Putting God's Word into Practice…

Colossians 1:24-2:5 Rejoicing in Suffering

on December 30, 2012

Paul wrote, “I rejoice in my suffering for your sake.”

I have been thinking about this from the viewpoint of being married to one called to minister to Christ’s church.  I don’t want to see my spouse suffer for the sake of the people God has chosen for him to minister to.  I want ministry to be comfortable and easy on him and our family.  I want the difficult times to pass quickly.  But God keeps showing me again and again that He is at work and greatly uses His “suffering servants.”  No one in the Bible had an easy ministry-even Christ Jesus Himself.

A friend brought to my attention an A. W. Tozer quote that I have been thinking about the past two days; “It is doubtful that God can fully use any man greatly until He has hurt him deeply.”

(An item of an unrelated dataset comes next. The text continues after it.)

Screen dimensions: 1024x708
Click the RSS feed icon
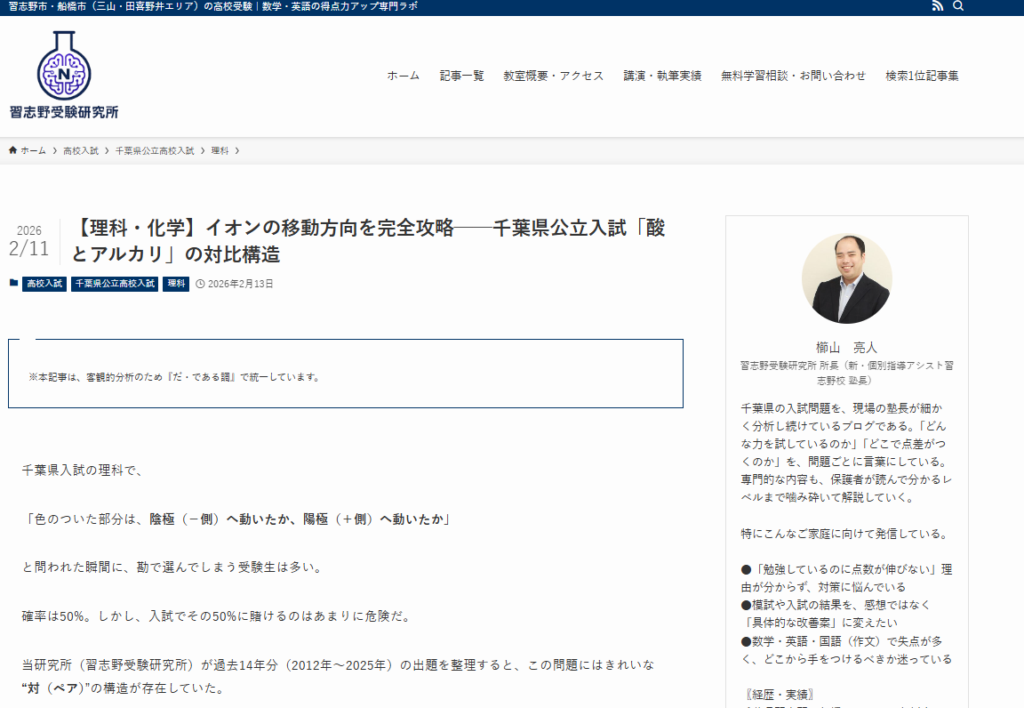[937, 6]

The mystery of the gospel cannot be separated from suffering, for one of the greatest mysteries is that our Savior chose the path of suffering and sacrifice for our sake.  A minister of the mystery needs suffering to have the Christ-like qualities of humility, servanthood, and endurance fully developed in him.  Therefore, suffering is necessary to properly proclaim and demonstrate the gospel–the message of the Savior to others.

The power and hope of the Christ-filled life must be experienced in suffering to testify to His supreme worth and glory.

A true minister toils, works, and struggles diligently, even painfully for the sake of the maturity of the saints in the areas of love and wisdom.  I picture a farmer tilling, planting, tending, watering, fertilizing, stabilizing, and giving back-breaking care and correction to harvest a bumper fruit-producing crop.  However, they must not toil in their own strength producing explainable harvests, no harvest at all, or bug and blight ridden harvest.  Only toiling with ALL Christ’s energy that He powerfully works in those He calls and in whom He dwells is worth while toiling.

Because suffering makes us more like Jesus–we can rejoice in our suffering.  Because suffering produces fruit in others–we can rejoice in our suffering.